In connection with the Annual Report of GenSpera, Inc. (the “Company”) on Form 10-K for the period ending December 31, 2012, as filed with the Securities and Exchange Commission on the date hereof (the “Report”), I, Craig Dionne, certify, pursuant to 18 U.S.C. Section 1350, as adopted pursuant to Section 906 of the Sarbanes-Oxley Act of 2002, that, to the best of my knowledge and belief:

 

  (1) The Report fully complies with the requirements of Section 13(a) or 15(d) of the Securities Exchange Act of 1934; and

 

  (2) The information contained in the Report fairly presents, in all material respects, the financial condition and results of the operation of the Company.

 

Date:  March 29, 2013       
       
/s/  Craig Dionne      

Chief Executive Officer

GenSpera, Inc.

     

 

This certification accompanies the Report pursuant to Section 906 of the Sarbanes-Oxley Act of 2002 and shall not, except to the extent required by the Sarbanes-Oxley Act of 2002, be deemed filed by the Company for purposes of Section 18 of the Securities Exchange Act of 1934, as amended.

 

A signed original of this written statement required by Section 906 has been provided to the Company and will be retained by the Company and furnished to the Securities and Exchange Commission or its staff upon request.

 

 

 

EXHIBIT 32.2

 

CERTIFICATION OF PRINCIPAL ACCOUNTING OFFICER PURSUANT TO 

18 U.S.C. SECTION 1350 AND EXCHANGE ACT RULES 13a-14(b) AND 15d-14(b)

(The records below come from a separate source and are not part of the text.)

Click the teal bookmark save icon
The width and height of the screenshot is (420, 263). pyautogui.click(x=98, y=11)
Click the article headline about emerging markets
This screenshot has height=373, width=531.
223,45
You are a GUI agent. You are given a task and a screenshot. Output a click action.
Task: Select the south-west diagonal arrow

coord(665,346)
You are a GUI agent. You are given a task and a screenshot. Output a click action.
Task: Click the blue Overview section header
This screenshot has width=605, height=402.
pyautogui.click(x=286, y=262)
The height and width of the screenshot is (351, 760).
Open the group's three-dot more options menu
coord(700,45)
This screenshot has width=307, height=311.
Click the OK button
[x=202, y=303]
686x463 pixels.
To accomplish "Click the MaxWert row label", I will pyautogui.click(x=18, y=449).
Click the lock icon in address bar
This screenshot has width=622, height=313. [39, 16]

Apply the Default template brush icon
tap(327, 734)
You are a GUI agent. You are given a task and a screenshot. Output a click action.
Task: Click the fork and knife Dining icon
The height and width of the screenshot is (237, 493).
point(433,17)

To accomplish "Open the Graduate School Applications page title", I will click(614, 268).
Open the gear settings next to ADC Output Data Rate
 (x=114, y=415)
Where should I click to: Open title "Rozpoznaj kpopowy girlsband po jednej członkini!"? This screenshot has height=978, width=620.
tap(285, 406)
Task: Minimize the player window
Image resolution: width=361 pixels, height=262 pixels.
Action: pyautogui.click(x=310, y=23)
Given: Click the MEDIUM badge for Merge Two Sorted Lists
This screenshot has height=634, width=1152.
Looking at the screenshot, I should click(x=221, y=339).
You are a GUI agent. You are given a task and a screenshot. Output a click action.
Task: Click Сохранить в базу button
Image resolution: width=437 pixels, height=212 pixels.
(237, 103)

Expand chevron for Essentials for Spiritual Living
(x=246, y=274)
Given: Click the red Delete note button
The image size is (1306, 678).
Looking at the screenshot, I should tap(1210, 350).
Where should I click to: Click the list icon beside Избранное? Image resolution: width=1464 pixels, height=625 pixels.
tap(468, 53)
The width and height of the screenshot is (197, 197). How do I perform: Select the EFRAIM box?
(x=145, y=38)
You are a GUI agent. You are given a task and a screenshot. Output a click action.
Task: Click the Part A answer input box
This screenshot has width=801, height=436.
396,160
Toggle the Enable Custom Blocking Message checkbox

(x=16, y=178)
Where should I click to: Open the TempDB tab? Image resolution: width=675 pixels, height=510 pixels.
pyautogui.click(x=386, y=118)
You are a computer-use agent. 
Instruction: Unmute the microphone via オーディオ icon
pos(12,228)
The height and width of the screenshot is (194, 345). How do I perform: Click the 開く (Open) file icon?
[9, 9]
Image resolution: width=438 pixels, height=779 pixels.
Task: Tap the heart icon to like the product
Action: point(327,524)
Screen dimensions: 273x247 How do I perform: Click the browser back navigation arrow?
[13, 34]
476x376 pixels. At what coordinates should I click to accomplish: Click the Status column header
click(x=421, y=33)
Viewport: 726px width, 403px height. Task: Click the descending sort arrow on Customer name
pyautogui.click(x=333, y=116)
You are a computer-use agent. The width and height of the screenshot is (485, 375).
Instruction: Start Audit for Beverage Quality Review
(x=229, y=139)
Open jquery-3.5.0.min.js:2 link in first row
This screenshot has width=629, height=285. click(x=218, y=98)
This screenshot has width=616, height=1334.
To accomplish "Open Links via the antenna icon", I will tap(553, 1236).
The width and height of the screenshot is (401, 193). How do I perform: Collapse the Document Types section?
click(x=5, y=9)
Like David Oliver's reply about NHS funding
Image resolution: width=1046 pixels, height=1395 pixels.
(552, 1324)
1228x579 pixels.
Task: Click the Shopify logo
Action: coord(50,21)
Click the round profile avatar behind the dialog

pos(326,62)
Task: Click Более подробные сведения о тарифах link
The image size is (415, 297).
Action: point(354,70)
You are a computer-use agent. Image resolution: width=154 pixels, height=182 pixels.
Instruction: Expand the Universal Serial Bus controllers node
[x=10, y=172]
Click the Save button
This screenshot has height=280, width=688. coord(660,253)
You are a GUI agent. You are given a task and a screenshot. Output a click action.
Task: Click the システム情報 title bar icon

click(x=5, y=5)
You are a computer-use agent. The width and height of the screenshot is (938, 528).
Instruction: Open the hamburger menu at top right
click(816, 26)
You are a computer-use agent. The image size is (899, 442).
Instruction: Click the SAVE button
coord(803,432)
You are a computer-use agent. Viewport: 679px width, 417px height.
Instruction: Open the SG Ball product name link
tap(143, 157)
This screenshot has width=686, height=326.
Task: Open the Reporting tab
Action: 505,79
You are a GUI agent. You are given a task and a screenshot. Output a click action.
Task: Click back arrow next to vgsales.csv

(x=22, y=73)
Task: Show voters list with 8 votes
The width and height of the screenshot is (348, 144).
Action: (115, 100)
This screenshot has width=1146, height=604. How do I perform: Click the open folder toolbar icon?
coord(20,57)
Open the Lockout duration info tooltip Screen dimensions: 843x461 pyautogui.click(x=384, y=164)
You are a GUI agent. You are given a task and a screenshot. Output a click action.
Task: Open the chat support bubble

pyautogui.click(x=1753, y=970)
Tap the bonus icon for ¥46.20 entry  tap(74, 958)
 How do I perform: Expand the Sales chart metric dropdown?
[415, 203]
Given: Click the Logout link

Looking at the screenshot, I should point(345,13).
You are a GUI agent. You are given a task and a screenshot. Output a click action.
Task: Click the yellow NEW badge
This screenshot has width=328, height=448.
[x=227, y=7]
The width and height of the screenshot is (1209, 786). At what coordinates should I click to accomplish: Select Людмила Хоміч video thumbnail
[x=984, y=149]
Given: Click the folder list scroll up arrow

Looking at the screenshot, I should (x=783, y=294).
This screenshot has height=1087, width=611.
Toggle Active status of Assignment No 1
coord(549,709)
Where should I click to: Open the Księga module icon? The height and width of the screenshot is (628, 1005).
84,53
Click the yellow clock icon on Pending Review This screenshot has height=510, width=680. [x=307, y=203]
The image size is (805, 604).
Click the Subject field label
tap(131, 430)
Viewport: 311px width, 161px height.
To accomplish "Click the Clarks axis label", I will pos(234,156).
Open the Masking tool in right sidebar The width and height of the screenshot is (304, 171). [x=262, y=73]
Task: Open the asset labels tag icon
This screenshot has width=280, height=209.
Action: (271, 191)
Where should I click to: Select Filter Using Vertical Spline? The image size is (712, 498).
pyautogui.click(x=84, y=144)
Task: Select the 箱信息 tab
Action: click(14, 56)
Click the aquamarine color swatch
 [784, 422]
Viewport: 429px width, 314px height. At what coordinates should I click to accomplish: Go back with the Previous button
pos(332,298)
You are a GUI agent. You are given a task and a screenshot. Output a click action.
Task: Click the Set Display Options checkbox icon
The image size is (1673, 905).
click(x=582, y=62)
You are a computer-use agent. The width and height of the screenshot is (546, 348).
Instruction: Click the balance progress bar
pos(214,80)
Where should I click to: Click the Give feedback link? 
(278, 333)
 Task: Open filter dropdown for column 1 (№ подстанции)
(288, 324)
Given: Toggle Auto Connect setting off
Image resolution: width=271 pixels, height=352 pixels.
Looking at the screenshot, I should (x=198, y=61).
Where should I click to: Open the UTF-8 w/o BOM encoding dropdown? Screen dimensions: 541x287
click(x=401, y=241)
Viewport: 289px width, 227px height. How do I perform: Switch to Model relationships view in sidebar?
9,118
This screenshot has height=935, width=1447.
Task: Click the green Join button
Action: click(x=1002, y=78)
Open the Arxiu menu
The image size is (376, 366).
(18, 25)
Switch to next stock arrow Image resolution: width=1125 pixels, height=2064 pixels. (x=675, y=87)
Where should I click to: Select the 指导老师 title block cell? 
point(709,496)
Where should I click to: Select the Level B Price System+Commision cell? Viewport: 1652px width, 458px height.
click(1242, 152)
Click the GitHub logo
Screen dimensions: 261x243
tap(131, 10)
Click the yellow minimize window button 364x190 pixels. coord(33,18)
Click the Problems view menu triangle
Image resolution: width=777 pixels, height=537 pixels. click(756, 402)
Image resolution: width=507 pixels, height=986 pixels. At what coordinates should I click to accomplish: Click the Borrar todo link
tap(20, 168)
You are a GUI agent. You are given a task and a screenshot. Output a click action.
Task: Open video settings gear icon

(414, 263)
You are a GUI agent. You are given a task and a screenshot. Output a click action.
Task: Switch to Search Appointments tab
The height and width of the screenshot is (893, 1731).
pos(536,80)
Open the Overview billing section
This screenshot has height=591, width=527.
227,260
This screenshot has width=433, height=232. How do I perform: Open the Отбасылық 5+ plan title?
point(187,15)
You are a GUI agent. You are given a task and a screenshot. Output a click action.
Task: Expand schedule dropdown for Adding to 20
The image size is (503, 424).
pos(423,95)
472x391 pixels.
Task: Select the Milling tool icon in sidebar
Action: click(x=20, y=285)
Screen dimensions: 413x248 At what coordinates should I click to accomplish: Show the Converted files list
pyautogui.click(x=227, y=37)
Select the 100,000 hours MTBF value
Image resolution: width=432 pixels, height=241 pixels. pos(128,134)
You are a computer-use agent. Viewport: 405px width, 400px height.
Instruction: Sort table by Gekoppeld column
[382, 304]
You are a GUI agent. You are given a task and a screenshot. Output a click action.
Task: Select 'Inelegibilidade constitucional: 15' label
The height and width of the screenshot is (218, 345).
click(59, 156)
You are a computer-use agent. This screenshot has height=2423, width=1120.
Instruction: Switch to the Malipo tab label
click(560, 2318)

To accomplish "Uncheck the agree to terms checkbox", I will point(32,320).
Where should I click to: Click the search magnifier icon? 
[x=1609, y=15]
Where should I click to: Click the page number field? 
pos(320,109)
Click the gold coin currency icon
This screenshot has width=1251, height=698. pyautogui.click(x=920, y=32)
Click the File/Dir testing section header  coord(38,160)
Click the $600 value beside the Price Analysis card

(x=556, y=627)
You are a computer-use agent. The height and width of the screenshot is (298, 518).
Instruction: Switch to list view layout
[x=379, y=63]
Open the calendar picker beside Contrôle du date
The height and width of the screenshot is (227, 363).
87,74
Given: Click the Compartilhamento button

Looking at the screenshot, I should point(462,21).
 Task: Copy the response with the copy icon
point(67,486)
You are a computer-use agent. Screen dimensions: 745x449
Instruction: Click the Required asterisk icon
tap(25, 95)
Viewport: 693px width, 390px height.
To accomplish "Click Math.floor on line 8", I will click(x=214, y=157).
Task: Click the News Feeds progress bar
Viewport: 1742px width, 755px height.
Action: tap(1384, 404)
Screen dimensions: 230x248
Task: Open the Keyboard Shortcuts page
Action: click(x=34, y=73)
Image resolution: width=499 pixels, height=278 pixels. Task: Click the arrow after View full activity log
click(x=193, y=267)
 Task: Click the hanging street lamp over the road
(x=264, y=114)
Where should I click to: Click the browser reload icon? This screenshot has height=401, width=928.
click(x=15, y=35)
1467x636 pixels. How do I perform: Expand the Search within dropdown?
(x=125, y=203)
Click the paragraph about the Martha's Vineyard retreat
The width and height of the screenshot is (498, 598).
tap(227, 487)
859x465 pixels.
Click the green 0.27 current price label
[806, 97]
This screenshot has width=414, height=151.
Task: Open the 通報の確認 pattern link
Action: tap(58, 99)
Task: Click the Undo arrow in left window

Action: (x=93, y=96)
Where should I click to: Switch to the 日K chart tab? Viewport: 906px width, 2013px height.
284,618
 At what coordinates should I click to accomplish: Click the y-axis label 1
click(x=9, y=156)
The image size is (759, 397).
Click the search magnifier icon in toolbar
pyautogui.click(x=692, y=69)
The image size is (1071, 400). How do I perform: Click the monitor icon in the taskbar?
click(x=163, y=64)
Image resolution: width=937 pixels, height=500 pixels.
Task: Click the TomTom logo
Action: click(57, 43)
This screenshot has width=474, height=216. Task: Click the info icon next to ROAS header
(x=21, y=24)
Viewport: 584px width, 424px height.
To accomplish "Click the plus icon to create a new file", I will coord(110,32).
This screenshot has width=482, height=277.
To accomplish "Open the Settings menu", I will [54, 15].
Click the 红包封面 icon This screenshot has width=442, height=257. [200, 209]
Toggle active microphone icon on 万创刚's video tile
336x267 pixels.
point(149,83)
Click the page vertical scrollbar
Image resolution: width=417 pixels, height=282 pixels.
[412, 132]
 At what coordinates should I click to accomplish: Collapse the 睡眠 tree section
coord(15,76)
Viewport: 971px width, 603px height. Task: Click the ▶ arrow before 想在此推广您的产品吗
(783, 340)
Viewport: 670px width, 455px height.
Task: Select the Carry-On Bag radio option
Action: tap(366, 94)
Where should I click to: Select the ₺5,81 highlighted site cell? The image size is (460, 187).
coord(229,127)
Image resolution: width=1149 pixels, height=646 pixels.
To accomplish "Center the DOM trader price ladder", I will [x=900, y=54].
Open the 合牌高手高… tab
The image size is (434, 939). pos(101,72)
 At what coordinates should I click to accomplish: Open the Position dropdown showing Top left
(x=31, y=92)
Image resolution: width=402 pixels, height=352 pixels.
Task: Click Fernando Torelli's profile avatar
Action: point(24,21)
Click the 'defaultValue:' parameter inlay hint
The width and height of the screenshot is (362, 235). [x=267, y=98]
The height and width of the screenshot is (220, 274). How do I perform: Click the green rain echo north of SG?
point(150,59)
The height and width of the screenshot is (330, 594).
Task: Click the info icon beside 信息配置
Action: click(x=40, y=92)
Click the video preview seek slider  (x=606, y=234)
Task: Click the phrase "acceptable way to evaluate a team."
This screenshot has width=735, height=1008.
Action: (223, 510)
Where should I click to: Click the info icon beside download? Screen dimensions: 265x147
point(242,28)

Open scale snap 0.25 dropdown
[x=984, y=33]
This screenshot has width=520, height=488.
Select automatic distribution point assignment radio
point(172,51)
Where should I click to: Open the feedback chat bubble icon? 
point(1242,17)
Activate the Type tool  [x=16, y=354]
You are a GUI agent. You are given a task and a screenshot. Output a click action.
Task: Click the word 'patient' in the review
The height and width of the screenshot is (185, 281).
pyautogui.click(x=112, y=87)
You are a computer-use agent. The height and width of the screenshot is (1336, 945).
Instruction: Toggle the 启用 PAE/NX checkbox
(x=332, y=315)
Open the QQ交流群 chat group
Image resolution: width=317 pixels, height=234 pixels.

(Section 906 of the Sarbanes-Oxley Act of 2002)  

 

In connection with the Annual Report of GenSpera, Inc. (the “Company”) on Form 10-K for the period ending December 31, 2012, as filed with the Securities and Exchange Commission on the date hereof (the “Report”), I, Nancy Jean Barnabei, certify, pursuant to 18 U.S.C. Section 1350, as adopted pursuant to Section 906 of the Sarbanes-Oxley Act of 2002, that, to the best of my knowledge and belief:

 

  (1) The Report fully complies with the requirements of Section 13(a) or 15(d) of the Securities Exchange Act of 1934; and

 

  (2) The information contained in the Report fairly presents, in all material respects, the financial condition and results of the operation of the Company.

 

 Date:  March 29, 2013      
       
/s/  Nancy Jean Barnabei      
Vice President Finance and Treasurer      
(Principal Accounting Officer)      
GenSpera, Inc.      

  

This certification accompanies the Report pursuant to Section 906 of the Sarbanes-Oxley Act of 2002 and shall not, except to the extent required by the Sarbanes-Oxley Act of 2002, be deemed filed by the Company for purposes of Section 18 of the Securities Exchange Act of 1934, as amended.

 

A signed original of this written statement required by Section 906 has been provided to the Company and will be retained by the Company and furnished to the Securities and Exchange Commission or its staff upon request.